Can You Catch Good Health Habits From Others?
Habits spreading like infectious diseases through social networks appear to be all the rage. Catching your eating, smoking, happiness, mood and hygiene habits from those you hang out with is under the microscope. For a quick overview and some interesting reader comments (that challenge) check out Eva Judson’s post in the New York Times on Social Medicine. Please note that is social (as via social networks) not socialized (as via single payer government system) medicine.
I have read the literature around this topic for some time in the hopes of gaining new scientific insight into how we form (or fail to form) habits. The key question from a cognitive design standpoint is what is the social cognitive psychology behind behavioral contagions? The answer unfortunately, is not clear.

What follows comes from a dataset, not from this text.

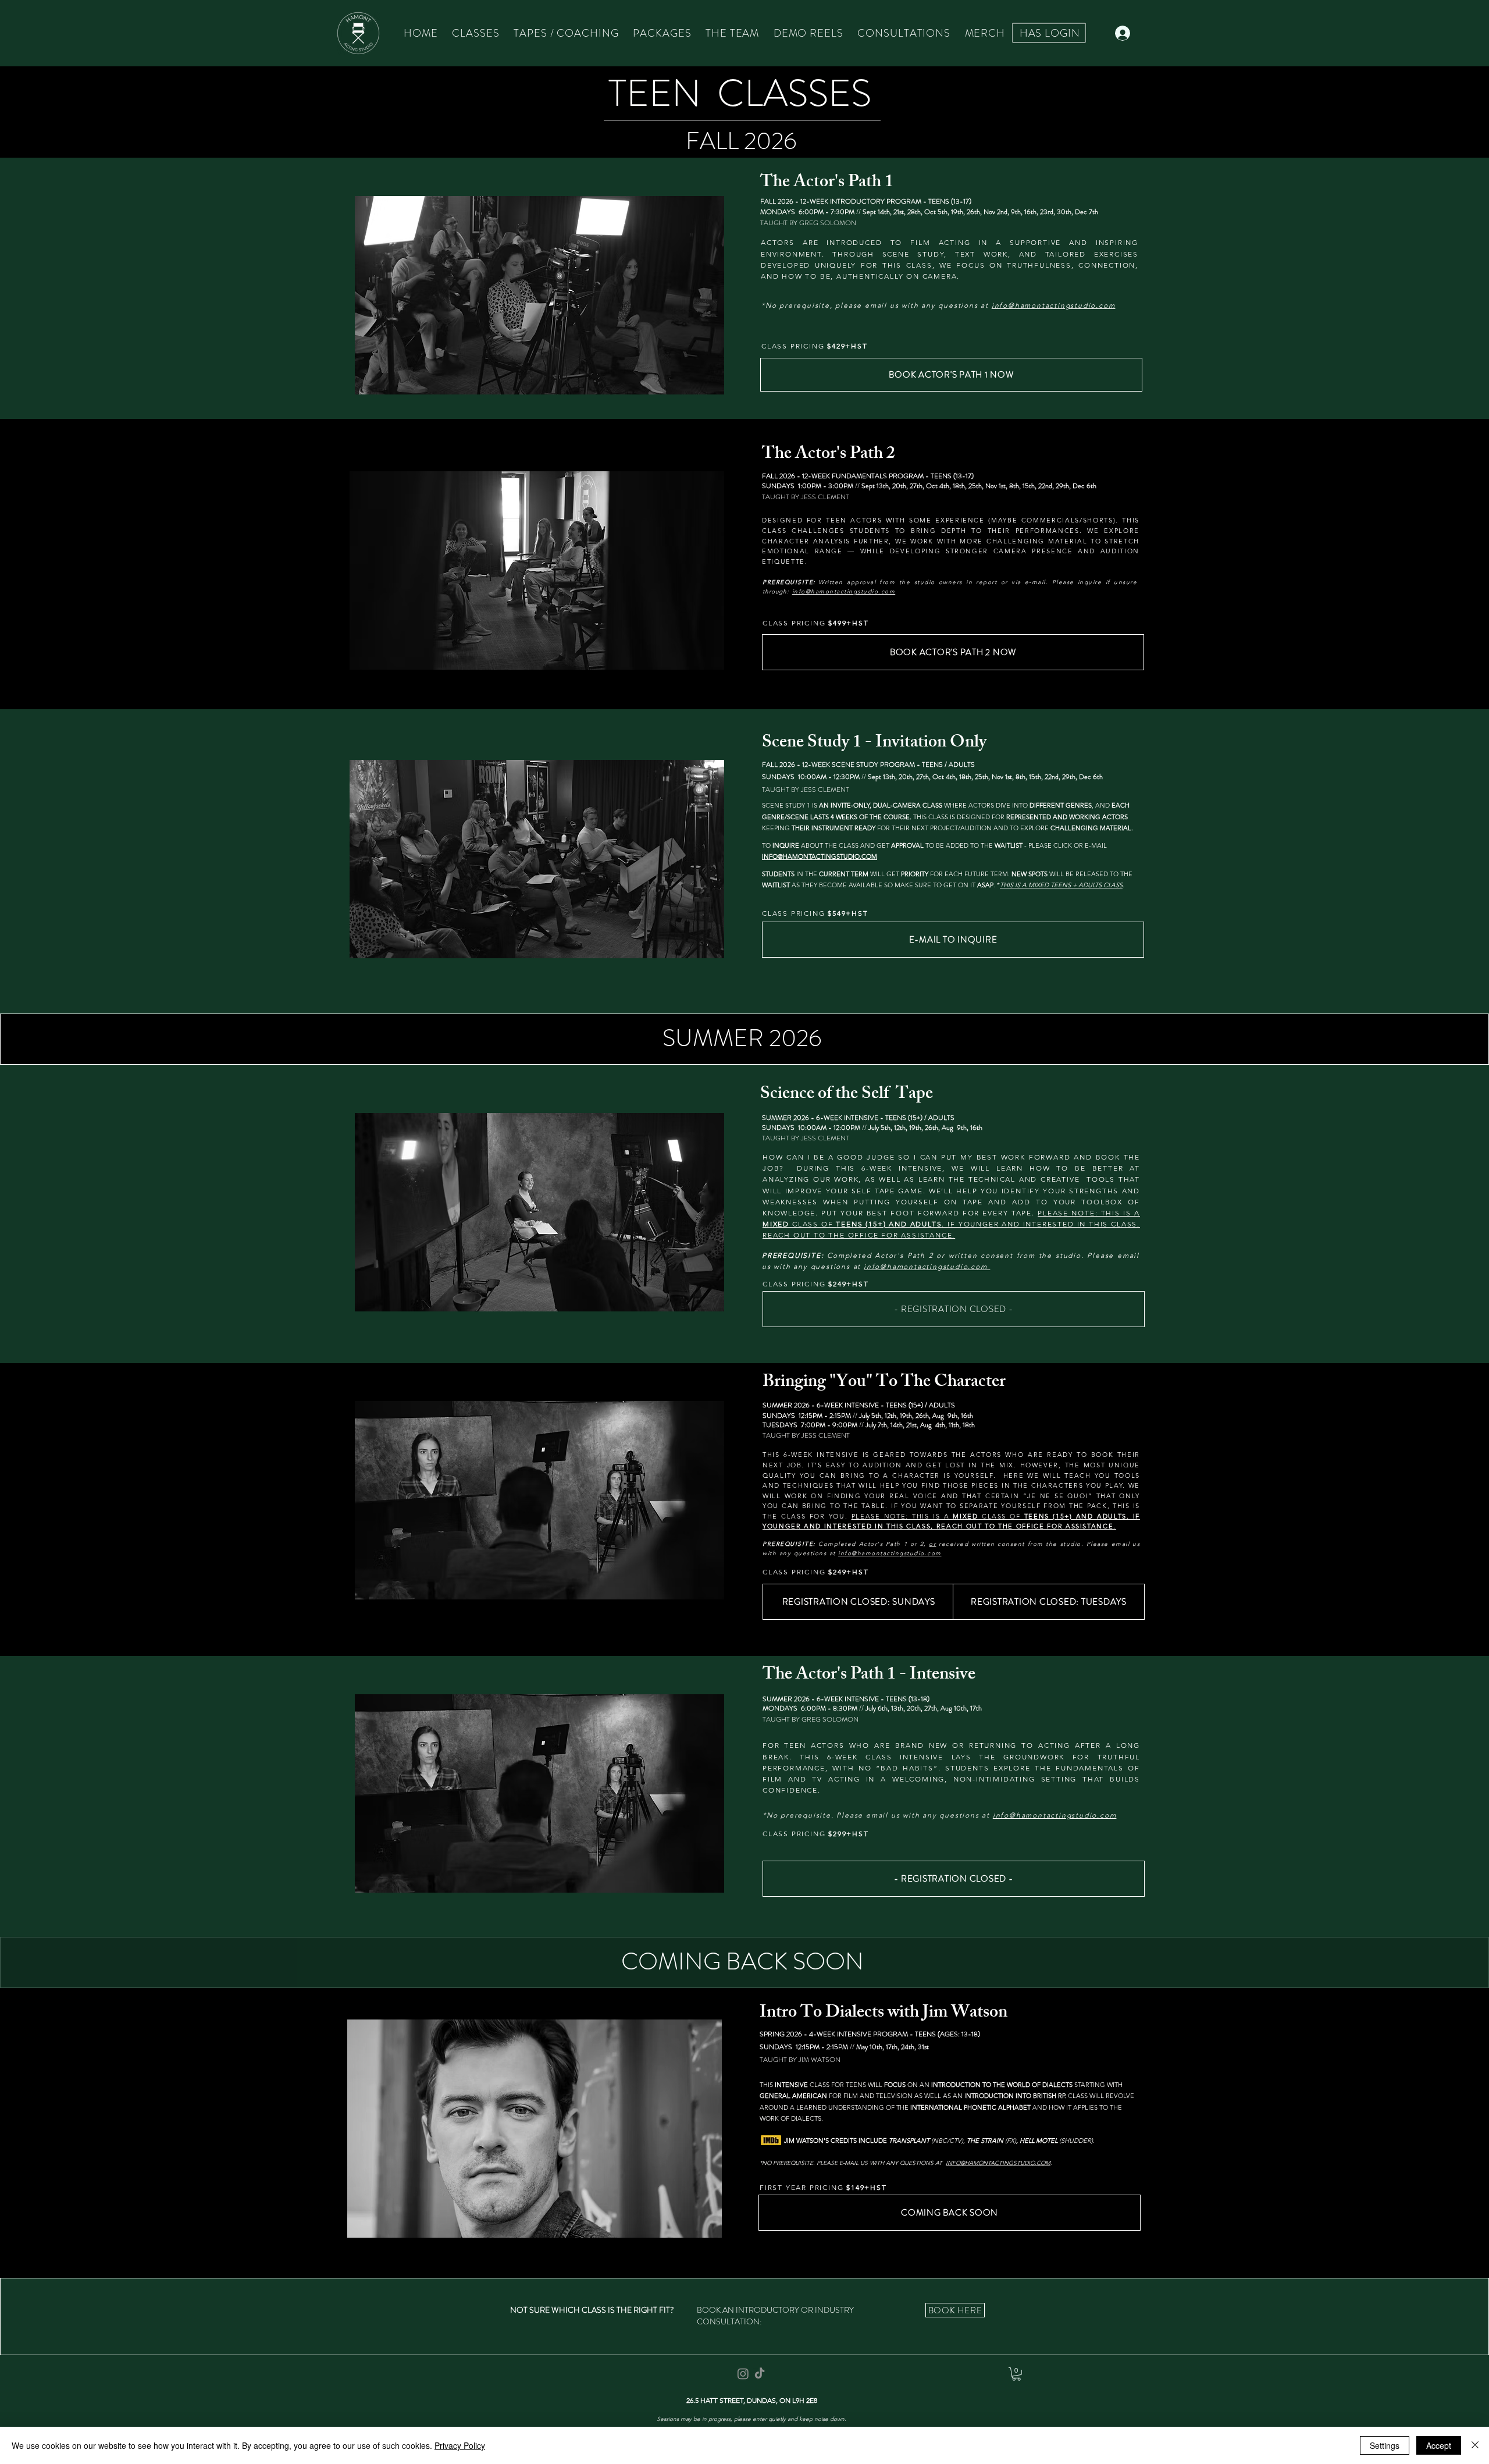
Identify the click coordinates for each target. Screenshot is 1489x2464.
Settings (1384, 2445)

”But then, how does something like obesity get “caught”? That’s not clear. One idea is that people judge their own weight by that of their friends — you think of yourself as thin if you are thinner than the people you know — and eat accordingly. Another is that friends mirror one another’s eating habits. Many studies have found that people tend to eat less when they are eating with someone who is not eating much. Also, people tend to eat more when they eat with friends rather than with strangers. Perhaps, too, a habit of eating, say, dessert when you are with your friends makes you more likely to eat it when you are alone. ”
Perhaps there is a mystery here because we are not looking at the entire picture.

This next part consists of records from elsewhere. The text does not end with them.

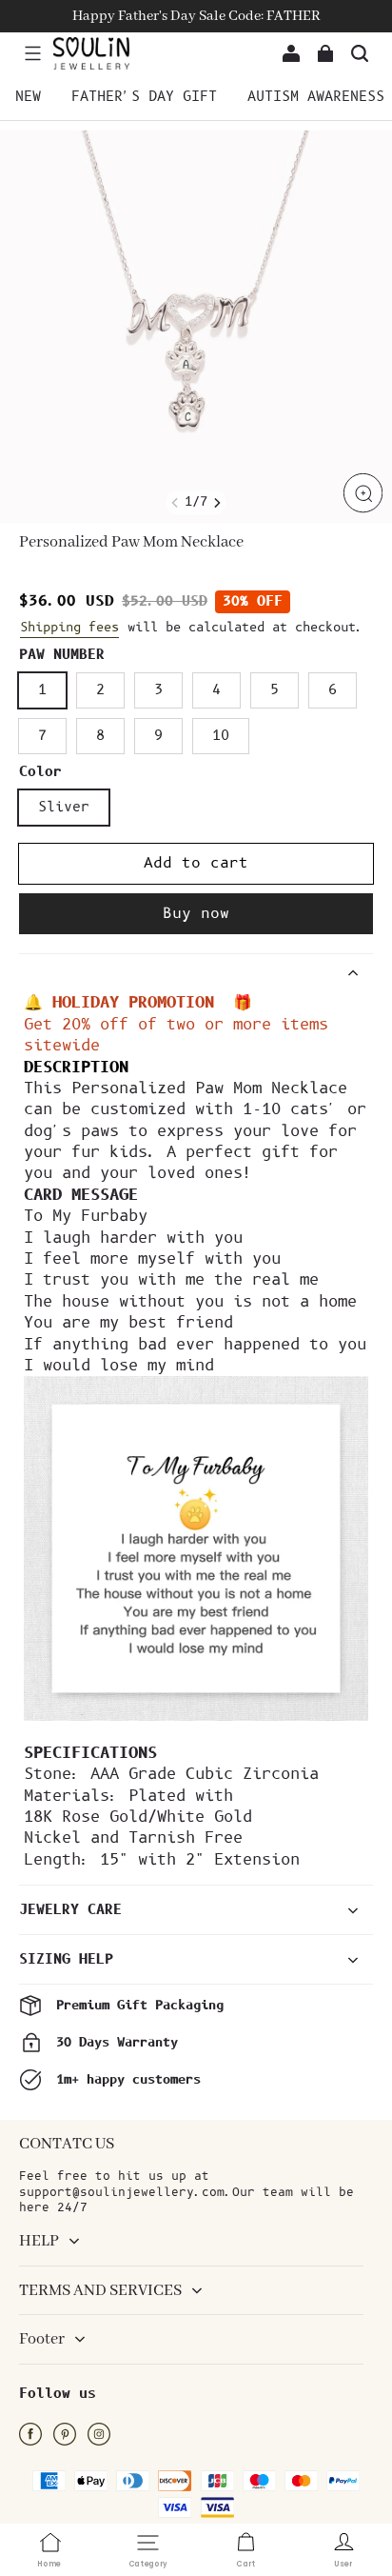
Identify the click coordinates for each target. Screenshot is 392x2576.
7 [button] (42, 736)
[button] (32, 53)
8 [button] (100, 736)
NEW (28, 97)
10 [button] (220, 736)
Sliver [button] (63, 807)
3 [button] (158, 690)
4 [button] (216, 690)
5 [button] (274, 690)
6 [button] (332, 690)
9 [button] (158, 736)
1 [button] (42, 690)
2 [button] (100, 690)
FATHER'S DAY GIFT (144, 97)
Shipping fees (69, 627)
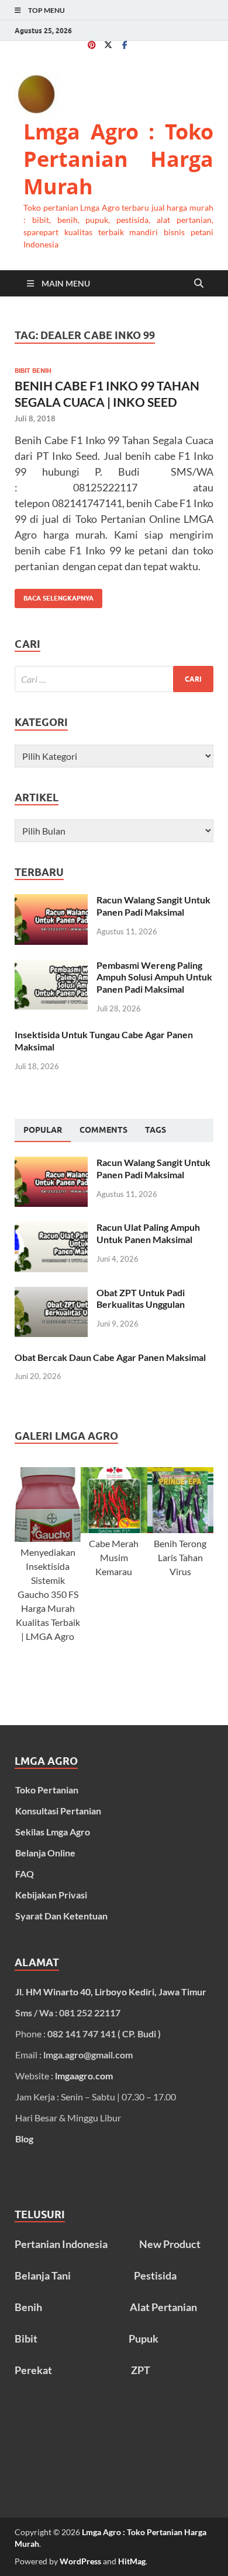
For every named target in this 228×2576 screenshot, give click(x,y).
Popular (42, 1130)
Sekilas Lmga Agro (52, 1831)
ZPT (140, 2370)
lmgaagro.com (84, 2075)
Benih (28, 2307)
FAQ (24, 1873)
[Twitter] (108, 44)
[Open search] (199, 283)
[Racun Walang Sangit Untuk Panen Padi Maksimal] (51, 900)
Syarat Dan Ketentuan (61, 1915)
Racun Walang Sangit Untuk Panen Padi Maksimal (153, 905)
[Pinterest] (92, 44)
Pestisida (155, 2275)
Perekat (33, 2370)
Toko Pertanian (46, 1789)
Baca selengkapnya (54, 595)
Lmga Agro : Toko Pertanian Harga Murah (118, 159)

Clearly how I behave is shaped by context – the environment and the people I am with but it also shaped by internal mental forces most notably my capacity for self-regulation. I wonder if the underlying cause and effect could be reversed. Perhaps I hang out with people who “are like me” when it comes to emotional and behavioral self control. After all obesity for some involves eating in secrete which is hardly a social network effect.

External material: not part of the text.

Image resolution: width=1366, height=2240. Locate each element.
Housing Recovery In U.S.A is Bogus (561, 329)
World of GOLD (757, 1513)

On the other hand it may be a lack of self-regulatory capacity or a specific kind of self-regulatory capacity that opens behavior patterns up to social network effects. After all we use the idea of “support groups” (e.g. weight watchers) to effectively reshape behaviors but these are not naturally occurring social networks.
Unlike the idea virus or viral video which has had important general lessons for the cognitive designer, the idea of a behavioral virus, at least as far as I can tell, has yet to yield designable insights. Perhaps that is because there is no such thing.